CONSIGNES |
#1 Recopiez le passage de l'extrait d'arrêt ci-dessous qui commence par « Article 1er : L'ordonnance » et se termine par « Côte-d'Or sont annulés. ».
#2 Selon l'extrait d'arrêt ci-dessous, pourquoi aucune somme ne peut-elle être mise à la charge de M. A... et Mme E... F... au titre de l'article L. 761-1 du code de justice administrative ? Répondez en une à trois phrases.

EXTRAIT FOURNI |
9. Il résulte de ce qui précède que M. A... et Mme E... F... sont fondés à soutenir que c'est à tort que, par l'ordonnance attaquée, qui doit être annulée, le président de la 1ère chambre du tribunal administratif de Dijon a rejeté leur demande.

Sur les frais du litige :

10. Il y a lieu, dans les circonstances de l'espèce, de mettre à la charge de l'établissement public foncier local des collectivités de Côte-d'Or la somme de 2 000 euros à verser à M. A... et Mme E... F... au titre de l'article L. 761-1 du code de justice administrative. Ces dispositions font obstacle à ce qu'une somme soit mise à ce titre à la charge de M. A... et Mme E... F..., qui ne sont pas parties perdantes dans la présente instance.

DÉCIDE :

Article 1er : L'ordonnance n° 2302793 du 11 décembre 2023 du président de la 1ère chambre du tribunal administratif de Dijon et l'arrêté du 12 septembre 2023 de l'établissement public foncier local des collectivités de Côte-d'Or sont annulés.

Article 2 : L'établissement public foncier local des collectivités de Côte-d'Or versera 2 000 euros à M. A... et à Mme E... F... au titre de l'article L. 761-1 du code de justice administrative.

Article 3 : Les conclusions présentées par l'établissement public foncier local des collectivités de Côte-d'Or au titre de l'article L. 761-1 du code de justice administrative sont rejetées.

Article 4 : Le présent arrêt sera notifié à M. G... A..., à Mme C... E... F... et à l'établissement public foncier local des collectivités de Côte-d'Or.

Délibéré après l'audience du 10 mars 2025, à laquelle siégeaient :

Mme Michel, présidente de chambre,

Mme Vinet, présidente-assesseure,

M. Moya, premier conseiller.

Rendu public par mise à disposition au greffe, le 3 avril 2025.

ENREGISTREMENTS |
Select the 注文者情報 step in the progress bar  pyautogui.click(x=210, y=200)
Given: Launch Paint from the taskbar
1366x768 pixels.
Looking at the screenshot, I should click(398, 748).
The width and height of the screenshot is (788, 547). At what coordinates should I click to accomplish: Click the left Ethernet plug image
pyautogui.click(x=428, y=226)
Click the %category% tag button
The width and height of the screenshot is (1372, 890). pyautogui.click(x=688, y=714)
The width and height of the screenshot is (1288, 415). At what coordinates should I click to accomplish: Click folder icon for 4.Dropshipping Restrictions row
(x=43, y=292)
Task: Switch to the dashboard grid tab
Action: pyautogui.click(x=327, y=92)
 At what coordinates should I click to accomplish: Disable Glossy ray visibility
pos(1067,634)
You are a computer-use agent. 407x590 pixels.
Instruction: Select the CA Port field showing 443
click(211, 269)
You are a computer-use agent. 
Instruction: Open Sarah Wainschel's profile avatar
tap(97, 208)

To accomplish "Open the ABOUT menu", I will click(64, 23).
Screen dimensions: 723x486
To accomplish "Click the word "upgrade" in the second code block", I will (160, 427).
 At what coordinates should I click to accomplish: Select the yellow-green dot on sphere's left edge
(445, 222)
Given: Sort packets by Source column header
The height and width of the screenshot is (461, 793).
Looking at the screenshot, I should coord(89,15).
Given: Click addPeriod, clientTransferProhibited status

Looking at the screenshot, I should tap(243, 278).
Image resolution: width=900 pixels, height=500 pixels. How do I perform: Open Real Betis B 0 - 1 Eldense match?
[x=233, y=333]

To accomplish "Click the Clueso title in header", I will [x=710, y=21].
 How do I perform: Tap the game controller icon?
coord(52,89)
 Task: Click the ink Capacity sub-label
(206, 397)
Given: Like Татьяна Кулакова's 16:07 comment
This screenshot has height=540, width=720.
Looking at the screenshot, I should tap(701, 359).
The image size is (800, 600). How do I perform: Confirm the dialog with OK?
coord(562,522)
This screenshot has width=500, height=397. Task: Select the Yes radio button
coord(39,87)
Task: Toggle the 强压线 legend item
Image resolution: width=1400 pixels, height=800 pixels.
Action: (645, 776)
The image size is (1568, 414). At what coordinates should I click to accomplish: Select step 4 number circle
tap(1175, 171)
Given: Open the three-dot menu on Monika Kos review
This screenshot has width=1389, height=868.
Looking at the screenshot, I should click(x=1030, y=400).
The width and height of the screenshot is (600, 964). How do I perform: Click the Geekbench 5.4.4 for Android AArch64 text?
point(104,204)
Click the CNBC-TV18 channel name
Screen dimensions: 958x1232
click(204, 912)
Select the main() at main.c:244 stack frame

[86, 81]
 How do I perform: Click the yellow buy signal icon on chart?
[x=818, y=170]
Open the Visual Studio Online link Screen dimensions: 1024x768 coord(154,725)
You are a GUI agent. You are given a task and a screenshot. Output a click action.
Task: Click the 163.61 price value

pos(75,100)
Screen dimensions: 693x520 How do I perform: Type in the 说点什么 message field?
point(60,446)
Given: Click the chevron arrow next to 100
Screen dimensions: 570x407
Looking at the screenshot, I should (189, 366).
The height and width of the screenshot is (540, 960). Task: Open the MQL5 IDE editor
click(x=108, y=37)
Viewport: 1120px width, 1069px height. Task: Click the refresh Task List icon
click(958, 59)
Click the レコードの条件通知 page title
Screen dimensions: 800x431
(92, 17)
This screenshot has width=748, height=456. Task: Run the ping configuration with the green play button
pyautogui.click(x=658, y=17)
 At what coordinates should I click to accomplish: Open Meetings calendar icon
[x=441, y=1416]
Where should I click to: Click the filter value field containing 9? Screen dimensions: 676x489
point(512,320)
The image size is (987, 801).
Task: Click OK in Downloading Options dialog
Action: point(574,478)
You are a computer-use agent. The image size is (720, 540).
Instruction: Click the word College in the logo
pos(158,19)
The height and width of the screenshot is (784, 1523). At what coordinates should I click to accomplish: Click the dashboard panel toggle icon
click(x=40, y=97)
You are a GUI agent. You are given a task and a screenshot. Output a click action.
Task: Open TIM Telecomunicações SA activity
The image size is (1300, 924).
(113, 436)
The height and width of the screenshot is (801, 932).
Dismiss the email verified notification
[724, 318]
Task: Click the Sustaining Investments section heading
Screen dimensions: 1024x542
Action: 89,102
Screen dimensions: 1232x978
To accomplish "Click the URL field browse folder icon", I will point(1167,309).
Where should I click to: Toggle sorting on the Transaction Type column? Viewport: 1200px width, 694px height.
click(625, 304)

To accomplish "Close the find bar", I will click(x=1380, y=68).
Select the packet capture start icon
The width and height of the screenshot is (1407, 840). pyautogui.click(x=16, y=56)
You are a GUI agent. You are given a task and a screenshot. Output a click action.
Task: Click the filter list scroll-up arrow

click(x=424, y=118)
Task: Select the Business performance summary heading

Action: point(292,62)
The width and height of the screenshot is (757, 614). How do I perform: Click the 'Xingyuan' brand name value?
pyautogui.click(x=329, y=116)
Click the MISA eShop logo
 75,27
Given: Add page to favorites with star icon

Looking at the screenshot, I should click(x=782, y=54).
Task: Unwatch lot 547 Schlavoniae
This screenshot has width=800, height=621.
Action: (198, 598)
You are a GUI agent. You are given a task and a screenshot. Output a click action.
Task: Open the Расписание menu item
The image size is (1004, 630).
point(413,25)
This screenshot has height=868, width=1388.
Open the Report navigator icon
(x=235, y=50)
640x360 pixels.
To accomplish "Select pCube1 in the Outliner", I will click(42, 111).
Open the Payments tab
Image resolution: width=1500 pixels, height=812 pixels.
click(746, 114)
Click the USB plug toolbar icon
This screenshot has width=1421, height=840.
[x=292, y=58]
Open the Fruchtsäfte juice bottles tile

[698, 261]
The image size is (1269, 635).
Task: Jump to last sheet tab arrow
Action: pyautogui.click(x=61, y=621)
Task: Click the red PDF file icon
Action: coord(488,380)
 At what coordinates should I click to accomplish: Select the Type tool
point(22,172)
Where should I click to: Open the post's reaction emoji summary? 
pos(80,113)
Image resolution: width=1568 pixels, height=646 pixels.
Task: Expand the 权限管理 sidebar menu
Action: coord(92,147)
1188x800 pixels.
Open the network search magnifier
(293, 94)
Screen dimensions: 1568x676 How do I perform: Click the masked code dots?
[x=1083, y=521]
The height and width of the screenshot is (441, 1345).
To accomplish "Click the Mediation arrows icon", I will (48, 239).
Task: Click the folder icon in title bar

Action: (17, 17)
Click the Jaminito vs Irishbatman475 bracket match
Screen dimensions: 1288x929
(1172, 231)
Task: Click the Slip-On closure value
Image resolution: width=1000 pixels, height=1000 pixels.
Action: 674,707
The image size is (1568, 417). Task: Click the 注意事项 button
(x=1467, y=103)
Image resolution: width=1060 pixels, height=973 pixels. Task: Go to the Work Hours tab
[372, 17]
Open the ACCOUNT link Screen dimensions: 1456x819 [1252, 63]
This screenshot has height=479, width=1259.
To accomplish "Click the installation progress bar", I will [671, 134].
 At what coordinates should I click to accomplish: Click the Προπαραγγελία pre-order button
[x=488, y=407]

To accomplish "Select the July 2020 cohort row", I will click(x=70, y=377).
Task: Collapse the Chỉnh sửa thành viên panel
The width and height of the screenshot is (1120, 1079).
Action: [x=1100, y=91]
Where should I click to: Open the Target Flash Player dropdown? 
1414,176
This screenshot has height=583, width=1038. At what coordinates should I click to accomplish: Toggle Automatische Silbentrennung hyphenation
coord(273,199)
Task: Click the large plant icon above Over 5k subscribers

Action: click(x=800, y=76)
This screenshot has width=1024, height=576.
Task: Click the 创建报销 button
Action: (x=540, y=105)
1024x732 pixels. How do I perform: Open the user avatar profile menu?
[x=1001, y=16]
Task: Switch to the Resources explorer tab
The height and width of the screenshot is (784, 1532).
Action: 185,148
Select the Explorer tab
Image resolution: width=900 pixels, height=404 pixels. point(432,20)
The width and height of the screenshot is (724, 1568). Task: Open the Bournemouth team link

RÉPONSES PAR CONSIGNE |
#1
Article 1er : L'ordonnance n° 2302793 du 11 décembre 2023 du président de la 1ère chambre du tribunal administratif de Dijon et l'arrêté du 12 septembre 2023 de l'établissement public foncier local des collectivités de Côte-d'Or sont annulés.

#2 Parce que M. A... et Mme E... F... ne sont pas parties perdantes dans la présente instance. Les dispositions de l'article L. 761-1 font donc obstacle à ce qu'une somme soit mise à leur charge à ce titre.